Quote exactly and only this range of lines in the data below: the line that holds "1-800-891-8038 (1612, 336)" to the line that holds "Contact (1402, 67)", both included.

--- Task inputs ---

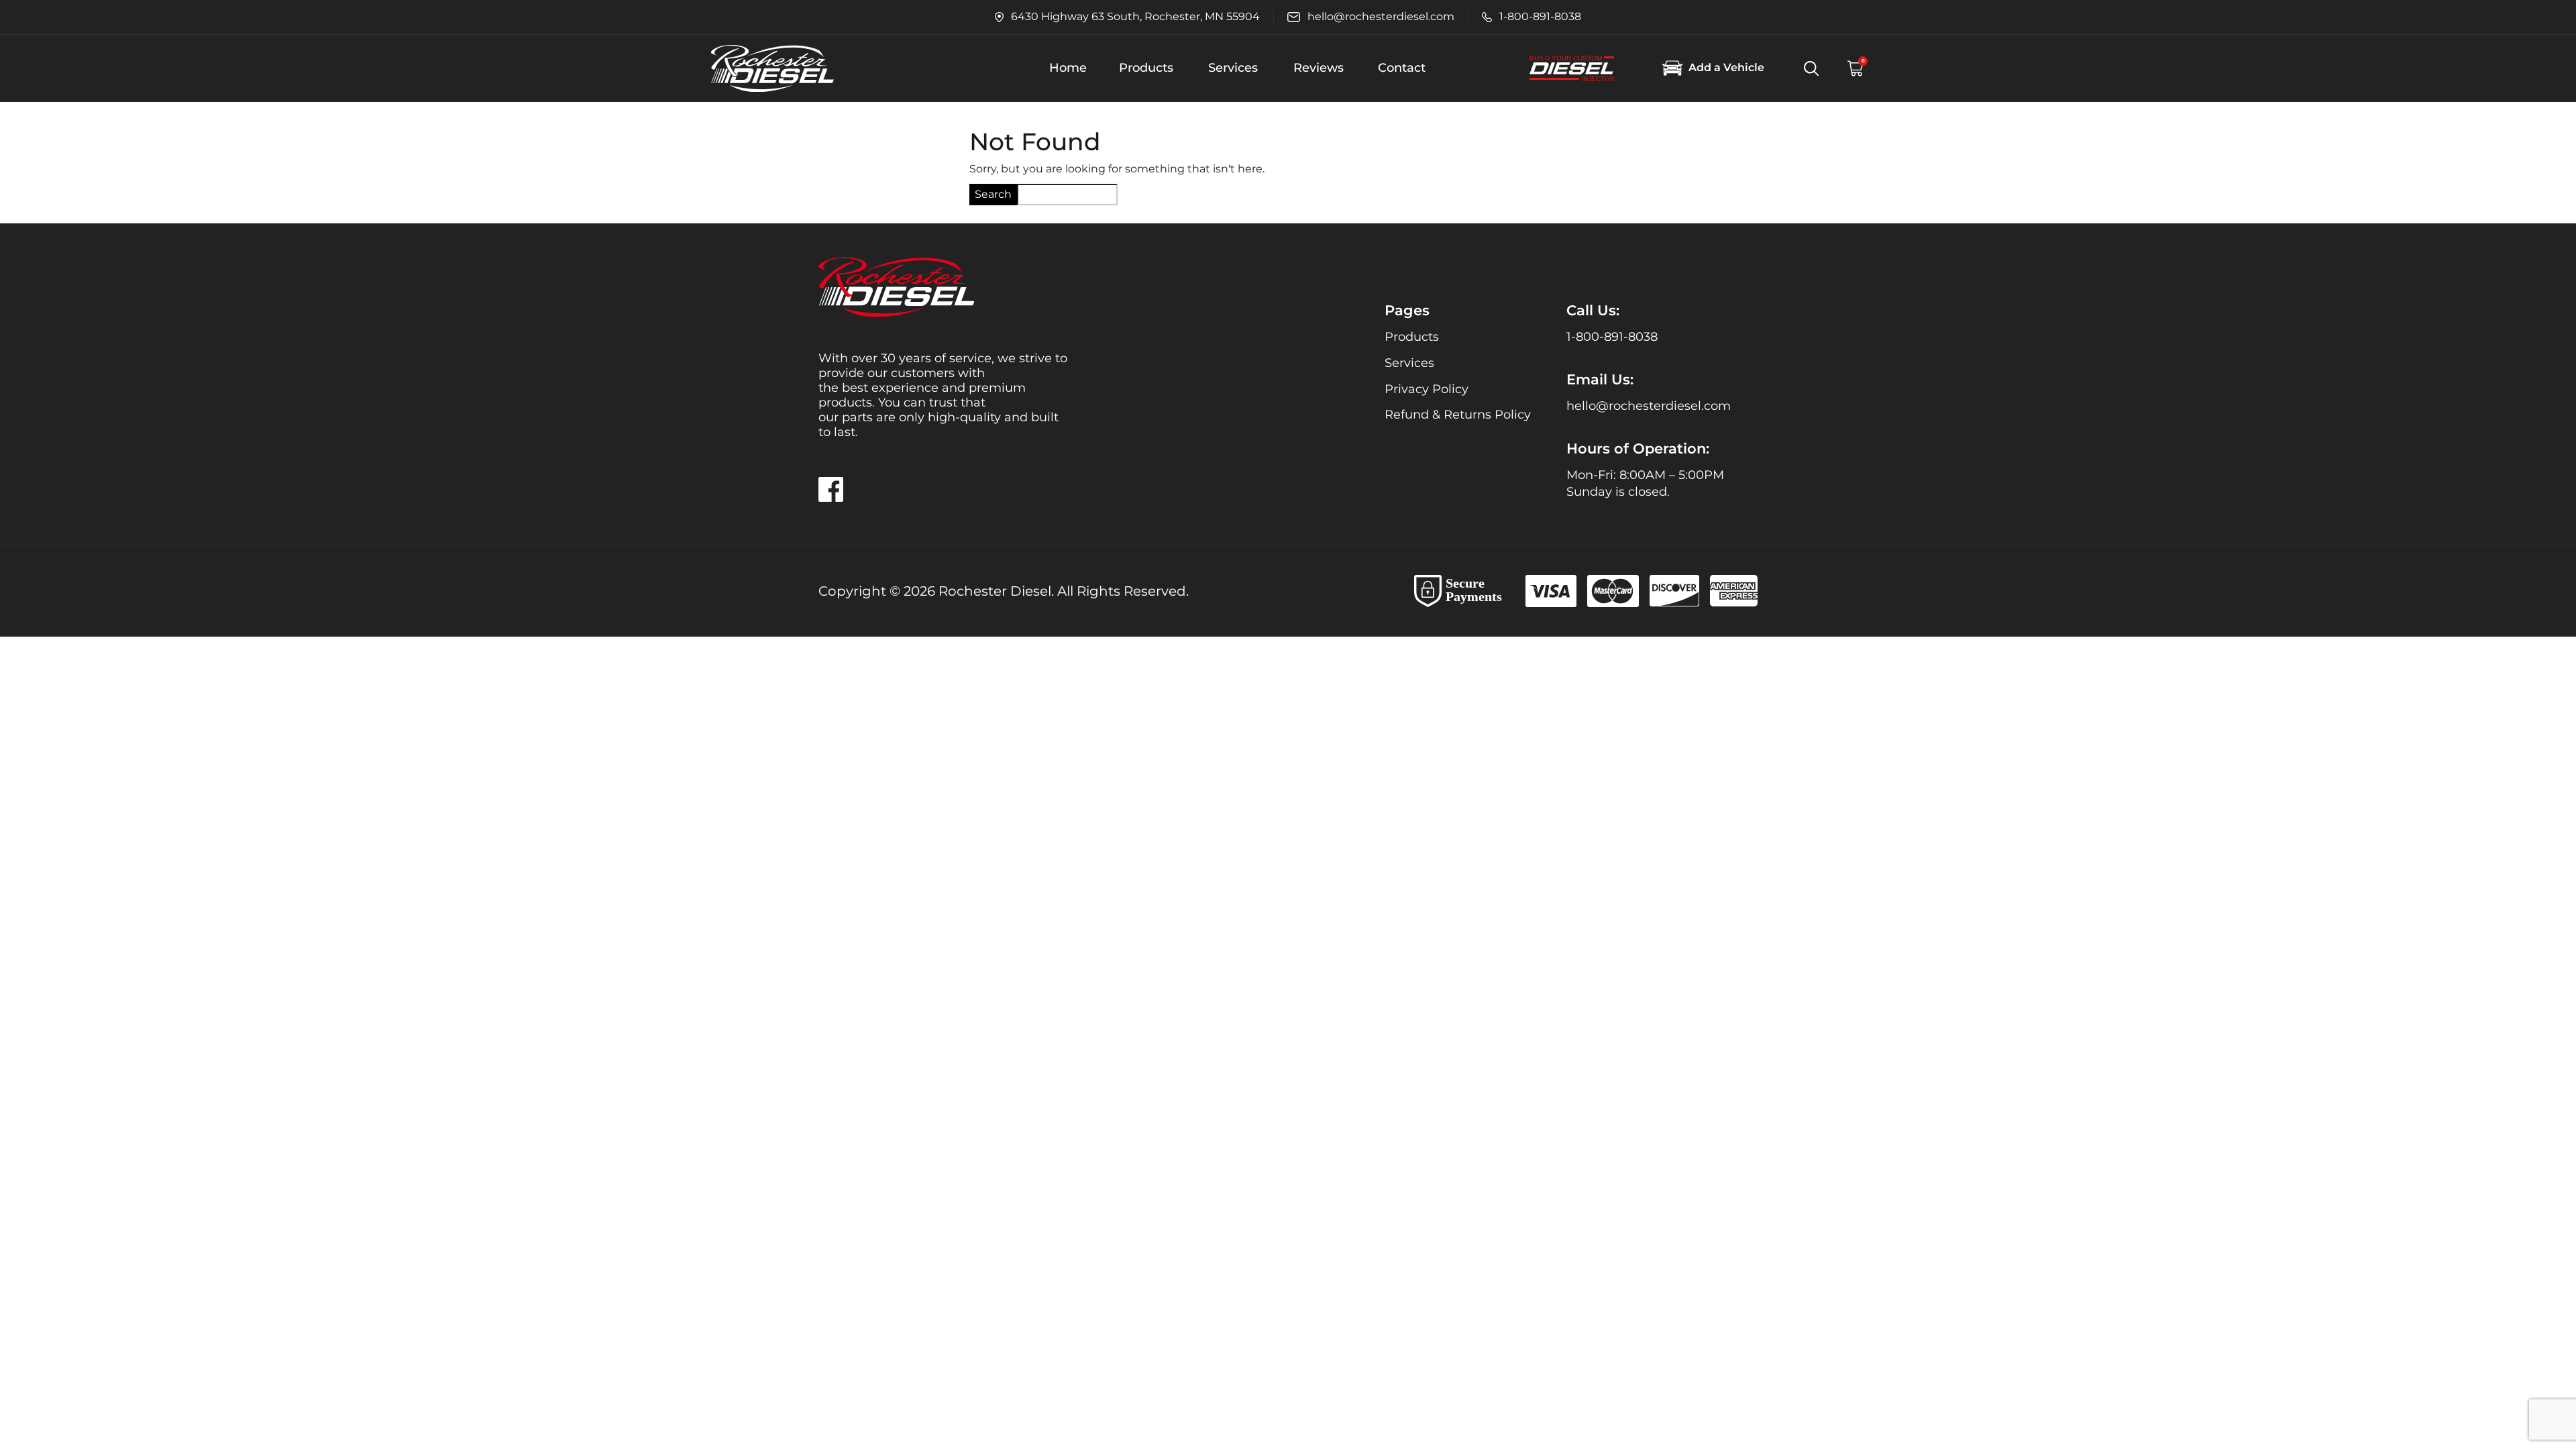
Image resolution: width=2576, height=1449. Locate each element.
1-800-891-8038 (1612, 336)
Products (1146, 67)
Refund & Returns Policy (1458, 414)
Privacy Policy (1426, 389)
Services (1233, 67)
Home (1068, 67)
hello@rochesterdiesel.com (1648, 405)
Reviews (1318, 67)
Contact (1402, 67)
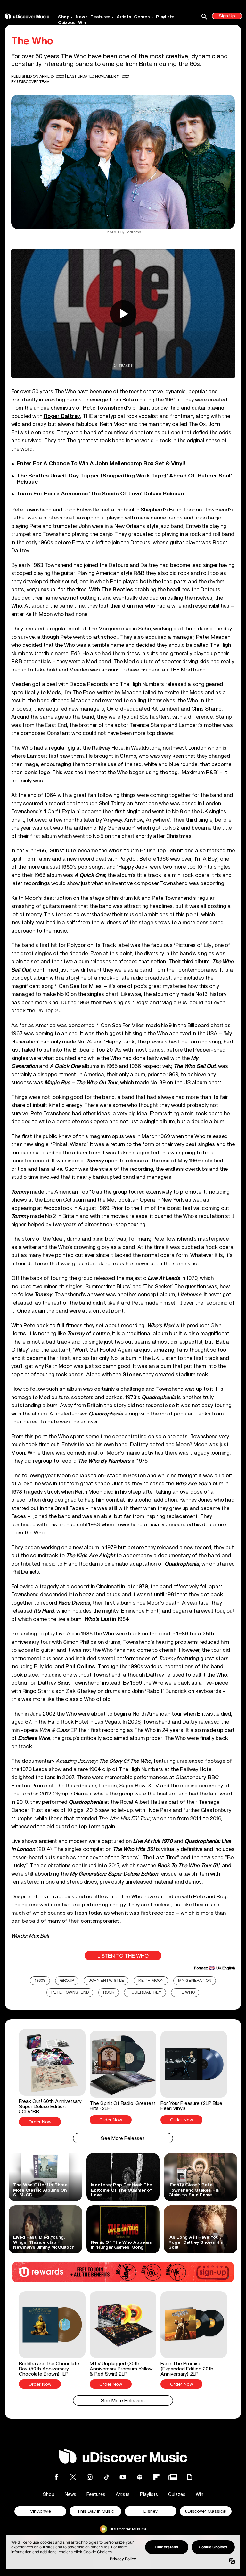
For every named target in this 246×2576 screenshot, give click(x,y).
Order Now (40, 2122)
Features (100, 17)
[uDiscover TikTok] (106, 2477)
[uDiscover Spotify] (139, 2477)
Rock (108, 1992)
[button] (52, 2077)
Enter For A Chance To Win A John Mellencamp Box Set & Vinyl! (101, 464)
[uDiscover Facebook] (56, 2477)
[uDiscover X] (73, 2477)
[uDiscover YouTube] (123, 2477)
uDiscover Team (33, 82)
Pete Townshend (105, 407)
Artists (124, 17)
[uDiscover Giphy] (189, 2477)
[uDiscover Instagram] (89, 2477)
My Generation (194, 1981)
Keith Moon (151, 1981)
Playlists (165, 17)
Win (82, 23)
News (82, 17)
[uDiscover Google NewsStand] (172, 2477)
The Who (185, 1992)
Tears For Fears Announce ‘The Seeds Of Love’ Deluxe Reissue (100, 494)
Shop (64, 17)
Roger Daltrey (62, 416)
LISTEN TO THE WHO (123, 1956)
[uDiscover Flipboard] (156, 2477)
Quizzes (67, 23)
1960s (40, 1981)
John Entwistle (106, 1981)
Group (67, 1981)
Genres (142, 17)
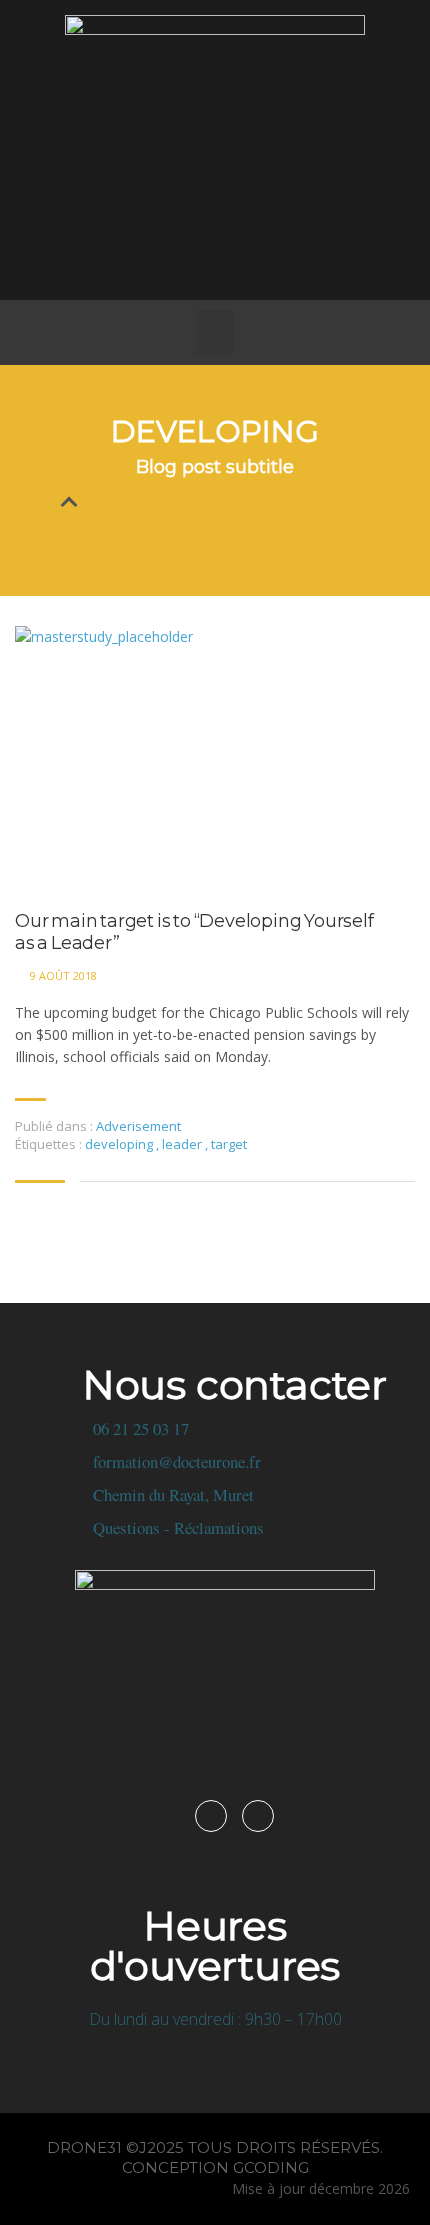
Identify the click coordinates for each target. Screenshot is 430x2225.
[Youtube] (243, 260)
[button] (215, 332)
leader (183, 1144)
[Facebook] (188, 260)
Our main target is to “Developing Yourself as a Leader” (194, 932)
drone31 (84, 2147)
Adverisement (138, 1126)
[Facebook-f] (211, 1816)
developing (120, 1144)
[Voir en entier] (215, 759)
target (229, 1144)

---

● **Answer for this exercise**
1-800-891-8038 (1612, 336)
Products (1146, 67)
Refund & Returns Policy (1458, 414)
Privacy Policy (1426, 389)
Services (1233, 67)
Home (1068, 67)
hello@rochesterdiesel.com (1648, 405)
Reviews (1318, 67)
Contact (1402, 67)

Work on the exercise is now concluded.